**WRITTEN REQUEST:**
Rewrite the lines below, changing every "Screen dimensions" to "Screen size" and keeping everything else the same.
-- start ENTRIES SHOWN --
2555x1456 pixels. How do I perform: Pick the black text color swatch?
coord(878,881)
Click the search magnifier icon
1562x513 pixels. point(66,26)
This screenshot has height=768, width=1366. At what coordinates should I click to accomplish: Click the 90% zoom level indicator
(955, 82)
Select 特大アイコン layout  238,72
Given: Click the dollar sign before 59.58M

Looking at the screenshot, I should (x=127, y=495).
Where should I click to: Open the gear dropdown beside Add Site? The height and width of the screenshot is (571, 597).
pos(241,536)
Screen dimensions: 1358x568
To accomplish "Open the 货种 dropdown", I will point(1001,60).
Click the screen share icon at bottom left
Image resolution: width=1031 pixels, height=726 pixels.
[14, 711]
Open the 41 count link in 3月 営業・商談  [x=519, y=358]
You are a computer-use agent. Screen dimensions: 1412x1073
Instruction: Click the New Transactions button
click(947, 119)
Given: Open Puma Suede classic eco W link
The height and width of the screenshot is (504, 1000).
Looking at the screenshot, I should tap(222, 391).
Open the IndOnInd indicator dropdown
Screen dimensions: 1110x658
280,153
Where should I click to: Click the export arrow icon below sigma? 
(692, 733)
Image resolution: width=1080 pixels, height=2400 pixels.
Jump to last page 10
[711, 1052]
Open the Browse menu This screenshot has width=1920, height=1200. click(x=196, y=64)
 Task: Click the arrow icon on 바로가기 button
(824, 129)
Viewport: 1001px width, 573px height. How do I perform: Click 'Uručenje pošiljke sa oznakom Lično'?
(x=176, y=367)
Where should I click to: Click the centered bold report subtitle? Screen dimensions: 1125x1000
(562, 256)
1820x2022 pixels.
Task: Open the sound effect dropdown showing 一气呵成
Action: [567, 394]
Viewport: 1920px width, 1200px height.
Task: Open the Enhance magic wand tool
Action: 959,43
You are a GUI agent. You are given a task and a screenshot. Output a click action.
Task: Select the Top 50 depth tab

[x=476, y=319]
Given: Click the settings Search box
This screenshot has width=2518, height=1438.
-- end ENTRIES SHOWN --
**FINAL RESULT:**
2555x1456 pixels. How do I perform: Pick the black text color swatch?
coord(878,881)
Click the search magnifier icon
1562x513 pixels. point(66,26)
This screenshot has height=768, width=1366. At what coordinates should I click to accomplish: Click the 90% zoom level indicator
(955, 82)
Select 特大アイコン layout  238,72
Given: Click the dollar sign before 59.58M

Looking at the screenshot, I should (x=127, y=495).
Where should I click to: Open the gear dropdown beside Add Site? The height and width of the screenshot is (571, 597).
pos(241,536)
Screen size: 1358x568
To accomplish "Open the 货种 dropdown", I will point(1001,60).
Click the screen share icon at bottom left
Image resolution: width=1031 pixels, height=726 pixels.
[14, 711]
Open the 41 count link in 3月 営業・商談  [x=519, y=358]
You are a computer-use agent. Screen size: 1412x1073
Instruction: Click the New Transactions button
click(947, 119)
Given: Open Puma Suede classic eco W link
The height and width of the screenshot is (504, 1000).
Looking at the screenshot, I should tap(222, 391).
Open the IndOnInd indicator dropdown
Screen size: 1110x658
280,153
Where should I click to: Click the export arrow icon below sigma? 
(692, 733)
Image resolution: width=1080 pixels, height=2400 pixels.
Jump to last page 10
[711, 1052]
Open the Browse menu This screenshot has width=1920, height=1200. click(x=196, y=64)
 Task: Click the arrow icon on 바로가기 button
(824, 129)
Viewport: 1001px width, 573px height. How do I perform: Click 'Uručenje pošiljke sa oznakom Lično'?
(x=176, y=367)
Where should I click to: Click the centered bold report subtitle? Screen size: 1125x1000
(562, 256)
1820x2022 pixels.
Task: Open the sound effect dropdown showing 一气呵成
Action: [567, 394]
Viewport: 1920px width, 1200px height.
Task: Open the Enhance magic wand tool
Action: 959,43
You are a GUI agent. You are given a task and a screenshot. Output a click action.
Task: Select the Top 50 depth tab

[x=476, y=319]
Given: Click the settings Search box
This screenshot has width=2518, height=1438.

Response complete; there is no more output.